◆ What to produce
Lines with the word "icon" in them must be copied from the records below.

[Stored items]
+ + + + +

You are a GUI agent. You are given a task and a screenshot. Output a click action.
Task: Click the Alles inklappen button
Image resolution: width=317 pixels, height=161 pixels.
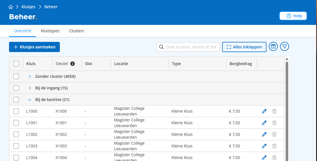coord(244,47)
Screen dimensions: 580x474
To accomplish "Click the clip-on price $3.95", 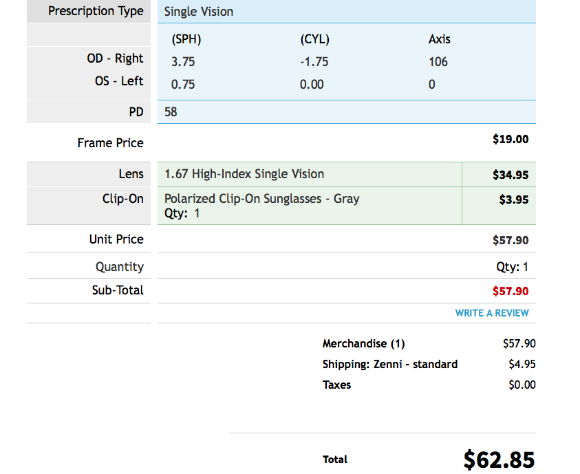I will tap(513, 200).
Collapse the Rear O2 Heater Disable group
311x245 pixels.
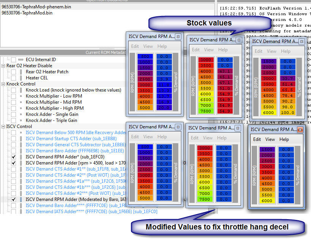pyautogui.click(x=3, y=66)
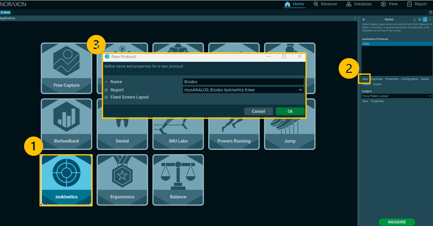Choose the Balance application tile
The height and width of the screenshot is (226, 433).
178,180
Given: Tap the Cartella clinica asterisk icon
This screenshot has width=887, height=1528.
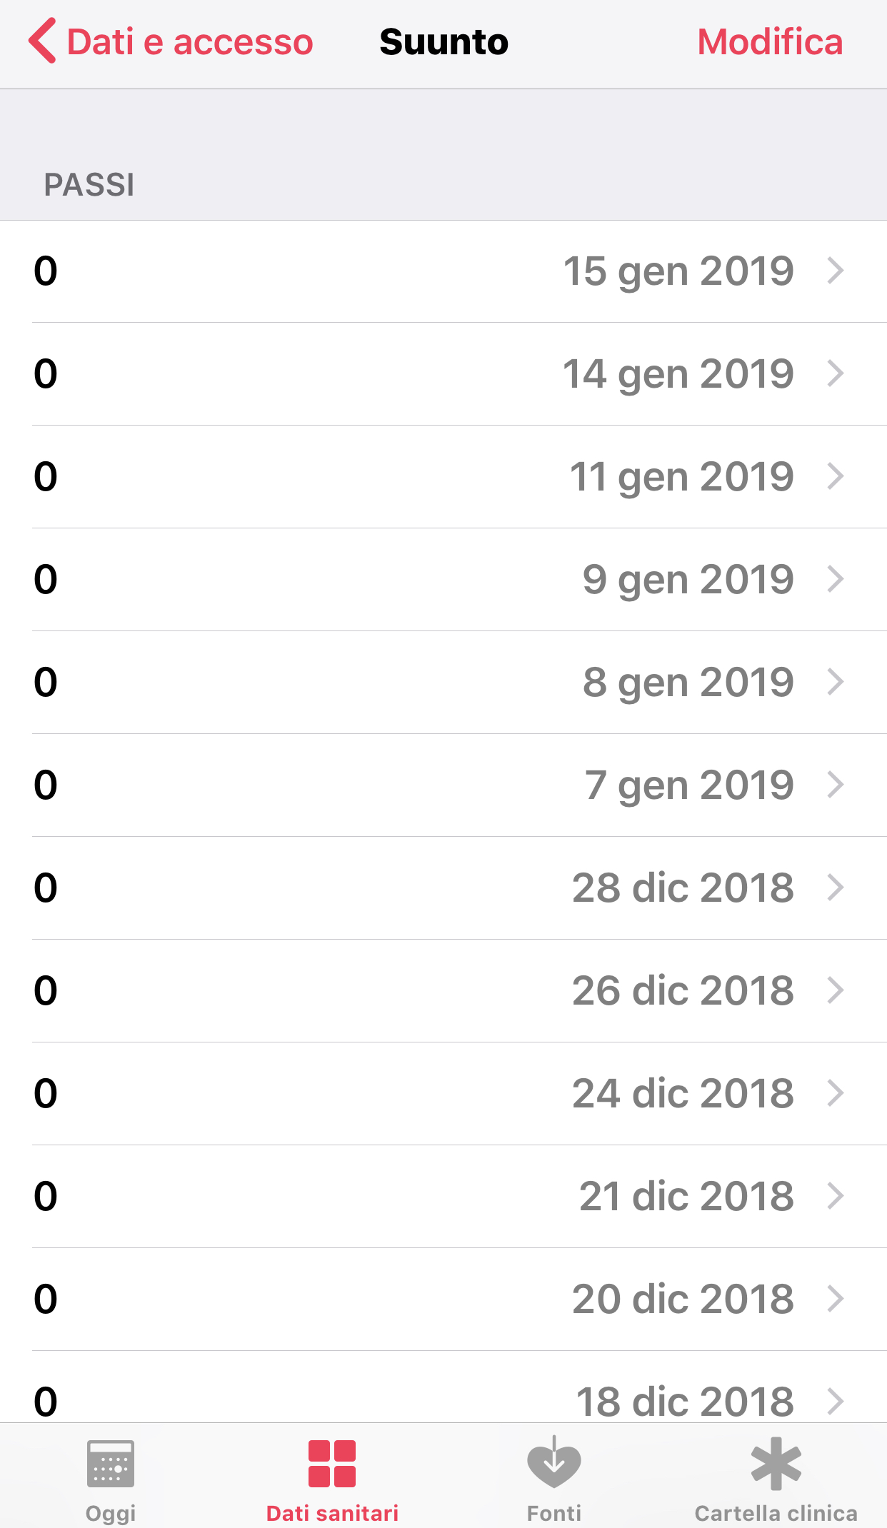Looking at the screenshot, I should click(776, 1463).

+ + + + +

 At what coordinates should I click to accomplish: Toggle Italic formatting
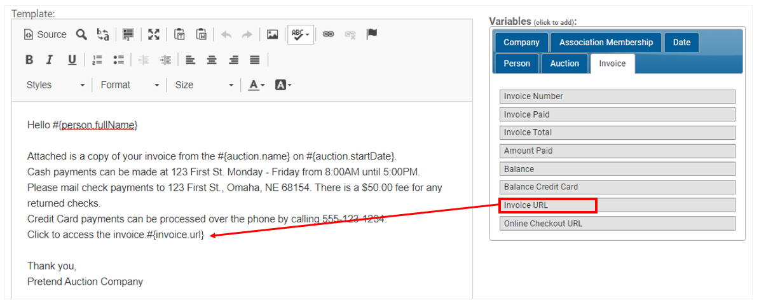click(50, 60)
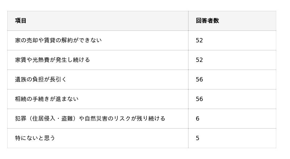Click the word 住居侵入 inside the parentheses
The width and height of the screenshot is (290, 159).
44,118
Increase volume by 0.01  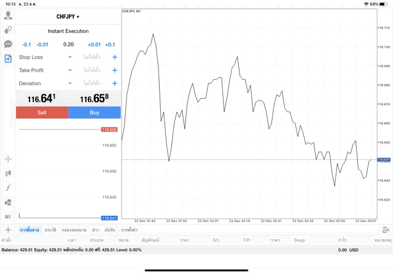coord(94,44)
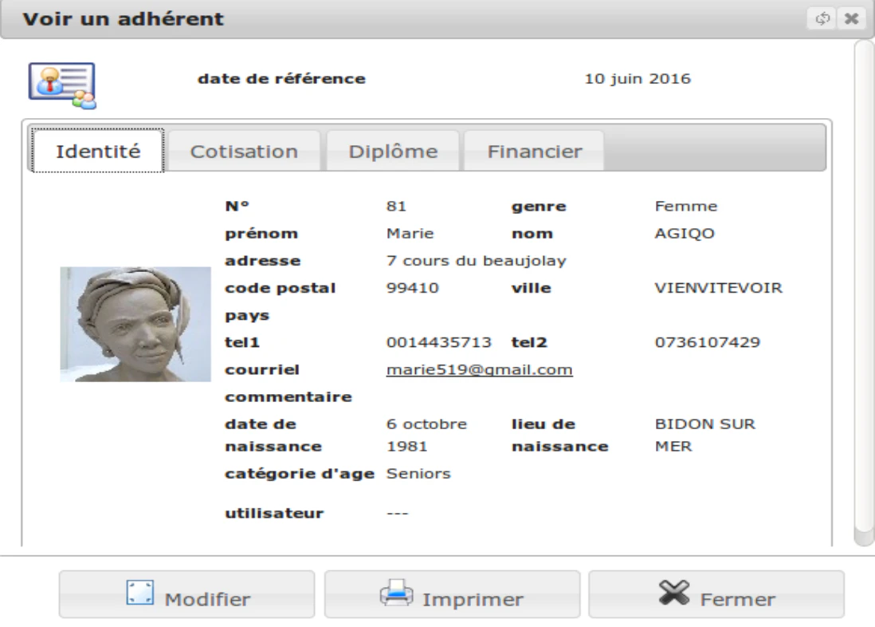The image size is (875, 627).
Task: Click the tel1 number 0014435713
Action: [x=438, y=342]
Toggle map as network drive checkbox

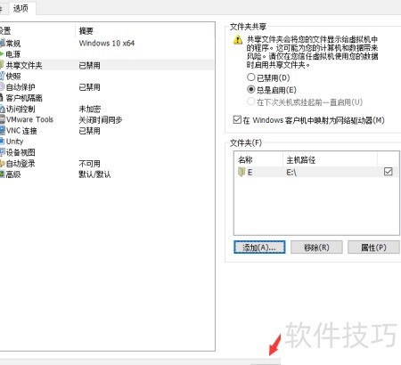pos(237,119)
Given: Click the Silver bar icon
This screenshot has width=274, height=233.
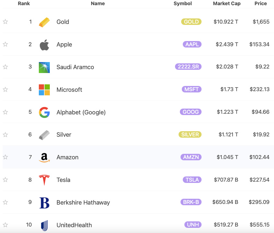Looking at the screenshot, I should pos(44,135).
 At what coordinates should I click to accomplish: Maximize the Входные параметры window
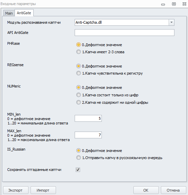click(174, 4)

+ + + + +

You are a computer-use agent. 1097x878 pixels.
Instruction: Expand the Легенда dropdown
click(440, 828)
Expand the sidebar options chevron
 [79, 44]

+ + + + +

◆ Answer below
Given: Tap the Cartella clinica asterisk icon
Given: Click the Silver bar icon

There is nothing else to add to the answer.